Ebook: Estimation of Mortality Rates in Stage-Structured Population
- Tags: Demography, Methodology of the Social Sciences, Anthropology, Mathematical and Computational Biology
- Series: Lecture Notes in Biomathematics 90
- Year: 1991
- Publisher: Springer-Verlag Berlin Heidelberg
- Edition: 1
- Language: English
- pdf
The stated aims of the Lecture Notes in Biomathematics allow for work that is "unfinished or tentative". This volume is offered in that spirit. The problem addressed is one of the classics of statistical ecology, the estimation of mortality rates from stage-frequency data, but in tackling it we found ourselves making use of ideas and techniques very different from those we expected to use, and in which we had no previous experience. Specifically we drifted towards consideration of some rather specific curve and surface fitting and smoothing techniques. We think we have made some progress (otherwise why publish?), but are acutely aware of the conceptual and statistical clumsiness of parts of the work. Readers with sufficient expertise to be offended should regard the monograph as a challenge to do better. The central theme in this book is a somewhat complex algorithm for mortality estimation (detailed at the end of Chapter 4). Because of its complexity, the job of implementing the method is intimidating. Any reader interested in using the methods may obtain copies of our code as follows: Intelligible Structured Code 1. Hutchinson and deHoog's algorithm for fitting smoothing splines by cross validation 2. Cubic covariant area-approximating splines 3. Cubic interpolating splines 4. Cubic area matching splines 5. Hyman's algorithm for monotonic interpolation based on cubic splines. Prototype User-Hostile Code 6. Positive constrained interpolation 7. Positive constrained area matching 8. The "full method" from chapter 4 9. The "simpler" method from chapter 4.
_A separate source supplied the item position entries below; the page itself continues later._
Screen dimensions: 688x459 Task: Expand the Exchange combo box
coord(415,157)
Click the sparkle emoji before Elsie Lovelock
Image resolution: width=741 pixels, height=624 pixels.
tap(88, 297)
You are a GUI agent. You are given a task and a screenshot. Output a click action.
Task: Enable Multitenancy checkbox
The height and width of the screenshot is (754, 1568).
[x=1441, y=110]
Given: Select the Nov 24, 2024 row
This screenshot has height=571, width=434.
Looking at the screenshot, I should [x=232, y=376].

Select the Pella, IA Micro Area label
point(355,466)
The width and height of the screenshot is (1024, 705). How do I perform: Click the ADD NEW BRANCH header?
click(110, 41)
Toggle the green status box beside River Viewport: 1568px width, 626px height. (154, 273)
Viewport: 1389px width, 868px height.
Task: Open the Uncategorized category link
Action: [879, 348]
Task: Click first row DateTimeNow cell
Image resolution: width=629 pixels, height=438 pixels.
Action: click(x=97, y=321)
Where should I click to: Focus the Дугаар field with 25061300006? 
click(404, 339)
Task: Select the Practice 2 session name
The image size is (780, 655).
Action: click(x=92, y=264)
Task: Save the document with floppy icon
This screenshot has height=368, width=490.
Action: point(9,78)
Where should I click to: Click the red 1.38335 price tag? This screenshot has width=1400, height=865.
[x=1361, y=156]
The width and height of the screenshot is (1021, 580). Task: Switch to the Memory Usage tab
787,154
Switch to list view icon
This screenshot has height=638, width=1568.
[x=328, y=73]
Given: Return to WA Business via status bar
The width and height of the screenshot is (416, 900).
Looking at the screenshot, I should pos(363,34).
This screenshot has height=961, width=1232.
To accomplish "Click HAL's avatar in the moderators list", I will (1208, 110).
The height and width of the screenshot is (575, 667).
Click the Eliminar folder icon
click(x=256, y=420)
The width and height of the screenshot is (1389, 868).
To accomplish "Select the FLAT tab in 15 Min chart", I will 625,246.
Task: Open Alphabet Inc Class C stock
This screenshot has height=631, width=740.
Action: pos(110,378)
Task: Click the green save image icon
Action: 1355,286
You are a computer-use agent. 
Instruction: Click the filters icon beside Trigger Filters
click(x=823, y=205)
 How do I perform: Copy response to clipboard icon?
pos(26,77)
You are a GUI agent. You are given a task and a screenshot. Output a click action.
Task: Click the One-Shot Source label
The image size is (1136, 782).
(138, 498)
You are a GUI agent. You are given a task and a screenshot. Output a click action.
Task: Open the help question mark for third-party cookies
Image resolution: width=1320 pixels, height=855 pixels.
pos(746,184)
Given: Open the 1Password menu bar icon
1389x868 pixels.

This book addresses one of the major ''inverse'' problems in population ecology - that of inferring mortality rates from time series of population numbers for a set of age classes or developmental stages. The authors set out to provide a useful method for field ecologists, and a framework from which to approach such problems in future. After a survey of previously published methods, an analysis is given of some basic instabilities that arise in the process of mortality estimation from stage structured population data. A concise introduction to spline theory, and the derivation of some new results enables these instabilities to be overcome in a biologically sensible way. The resulting methods are then tested on simulated data, and their performance compared with that of previous methods. Finally a real system with three zooplankton species is investigated using the new methods.